Now that the weather is finally horrible again I get to come back inside and code. And I have had an idea to speed up Dictionary search in Forth and probably save memory as well that I'd like to run by y'all.
Traditionally, the Forth dictionary on simple machines is a simply linked list. The Dictionary Pointer (DP) points to the last (or rather, most recently added) element of that list, which contains a link to the next element, and so forth (no pun intended) until we find a link that is zero, which signals its end.
Code:
DP --> (W) --> (W) --> ... --> (W) --> (0000)
To see if a word is in the Dictionary, we take the (addr n) pair of the string from PARSE-NAME and pass it to FIND-NAME (see
viewtopic.php?f=9&t=4364 for details). This walks through the list, comparing the n value of the string - its length - to the length of the word of the current list element, which is found in the header. If they are the same, the string is compared character-by-character until it is clear if they are the same or different.
The problem is that this is can be really slow for long lists (I think real computer scientists talk about "theta(n)" search time). Yes, you can stack the deck by putting the most common words earlier in the Dictionary, but if you're unlucky, you have to search the whole damn thing.

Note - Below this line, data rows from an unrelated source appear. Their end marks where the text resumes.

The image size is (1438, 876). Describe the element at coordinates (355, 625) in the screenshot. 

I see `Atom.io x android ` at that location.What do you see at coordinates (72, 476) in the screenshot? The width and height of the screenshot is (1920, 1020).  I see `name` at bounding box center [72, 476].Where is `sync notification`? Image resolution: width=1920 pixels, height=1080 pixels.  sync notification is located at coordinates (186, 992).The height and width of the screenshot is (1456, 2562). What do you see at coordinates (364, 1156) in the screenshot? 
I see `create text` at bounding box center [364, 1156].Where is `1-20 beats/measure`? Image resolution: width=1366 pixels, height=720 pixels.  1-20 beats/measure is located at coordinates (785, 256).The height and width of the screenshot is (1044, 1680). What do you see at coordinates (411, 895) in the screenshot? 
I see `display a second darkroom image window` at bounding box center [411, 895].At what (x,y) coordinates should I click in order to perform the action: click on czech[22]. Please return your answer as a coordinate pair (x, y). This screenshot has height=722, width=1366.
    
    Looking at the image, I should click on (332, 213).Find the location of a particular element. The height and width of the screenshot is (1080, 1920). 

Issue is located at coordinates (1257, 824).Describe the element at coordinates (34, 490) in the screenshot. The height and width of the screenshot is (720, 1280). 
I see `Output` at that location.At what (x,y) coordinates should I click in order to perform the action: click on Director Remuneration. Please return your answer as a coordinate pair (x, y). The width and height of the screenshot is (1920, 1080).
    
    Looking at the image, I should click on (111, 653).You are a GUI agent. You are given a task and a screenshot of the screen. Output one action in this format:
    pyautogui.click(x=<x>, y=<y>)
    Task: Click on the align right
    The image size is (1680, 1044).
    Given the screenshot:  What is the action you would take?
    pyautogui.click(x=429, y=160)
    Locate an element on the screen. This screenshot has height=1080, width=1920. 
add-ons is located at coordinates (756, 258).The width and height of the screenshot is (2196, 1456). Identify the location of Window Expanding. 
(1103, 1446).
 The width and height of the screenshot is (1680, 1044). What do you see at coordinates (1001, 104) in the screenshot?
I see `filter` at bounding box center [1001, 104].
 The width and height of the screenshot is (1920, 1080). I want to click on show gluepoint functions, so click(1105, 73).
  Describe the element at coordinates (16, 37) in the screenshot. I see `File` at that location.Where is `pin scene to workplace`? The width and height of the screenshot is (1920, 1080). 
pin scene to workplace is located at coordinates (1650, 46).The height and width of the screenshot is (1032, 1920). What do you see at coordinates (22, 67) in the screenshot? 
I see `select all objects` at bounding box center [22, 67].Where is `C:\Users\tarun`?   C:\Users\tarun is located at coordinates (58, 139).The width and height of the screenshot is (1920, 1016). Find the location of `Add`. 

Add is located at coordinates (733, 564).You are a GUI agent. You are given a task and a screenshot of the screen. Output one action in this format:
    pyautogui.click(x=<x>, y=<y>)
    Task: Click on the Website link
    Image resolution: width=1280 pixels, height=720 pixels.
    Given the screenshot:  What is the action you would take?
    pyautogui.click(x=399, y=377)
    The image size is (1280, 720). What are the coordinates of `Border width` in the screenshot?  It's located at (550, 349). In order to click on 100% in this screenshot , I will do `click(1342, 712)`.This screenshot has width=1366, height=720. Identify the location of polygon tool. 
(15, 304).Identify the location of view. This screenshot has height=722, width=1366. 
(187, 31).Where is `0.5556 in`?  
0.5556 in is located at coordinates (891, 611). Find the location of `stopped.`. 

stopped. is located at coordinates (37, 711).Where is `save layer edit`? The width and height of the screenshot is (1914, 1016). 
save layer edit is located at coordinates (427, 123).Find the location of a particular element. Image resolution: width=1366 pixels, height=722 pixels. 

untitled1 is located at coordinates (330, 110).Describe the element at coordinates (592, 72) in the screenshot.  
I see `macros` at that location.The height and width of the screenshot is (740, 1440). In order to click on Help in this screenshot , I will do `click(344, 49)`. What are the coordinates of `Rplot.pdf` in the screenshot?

Excluding stuff like hash tables that are (probably) beyond the capacity of the poor 65c02, my idea is to use
16 different simply linked lists instead of one, divided by some cheap modulo-version
length of the word (by bit masking the length value probably). So the single-letter words would get one list, the words with two characters would get their own, etc.
Code:
DP01 --> (W01) --> (W01) --> ... --> (W01) --> (0000)
DP02 --> (W02) --> (W02) --> ... --> (W02) --> (0000)
DP03 --> (W03) --> (W03) --> ... --> (W03) --> (0000)
...
DP16 --> (W16) --> (W16) --> ... --> (W16) --> (0000)
The trick here is that PARSE-NAME gives us the length of the string as n anyway for free. Therefore, we can put the DPs in a table, use that n value as an offset to the beginning of said table, and get to the correct list of a word of that length very quickly. This means we only have to search the list of words with the same length. This should save a lot of time. In pseudo-code:
Code:
addr, n = parse_name
our_dp = dp_table_start + n
while our_dp <> 0
if string_from(our_dp) == string_at(addr) then
yay_we_found_the_word
else
our_dip = next_word_from(our_dp)
oops_word_not_in_dict
The downside would seem to be that we need 16 * 2 bytes for the new table, and we have to limit the length of a word at 16 characters. I don't think the last problem is really real-world relevant.
Also, as far as I can tell from just thinking about this, multiple simply linked lists by size would eliminate the necessity of including the size value in the header of a word
at all. So if we have, say, 100 words in the Dictionary at the beginning, we save 100 bytes.
Obviously I'll need to write some actual code to test this all. Any feedback on the general idea would be most welcome - this can't be a totally new idea after all.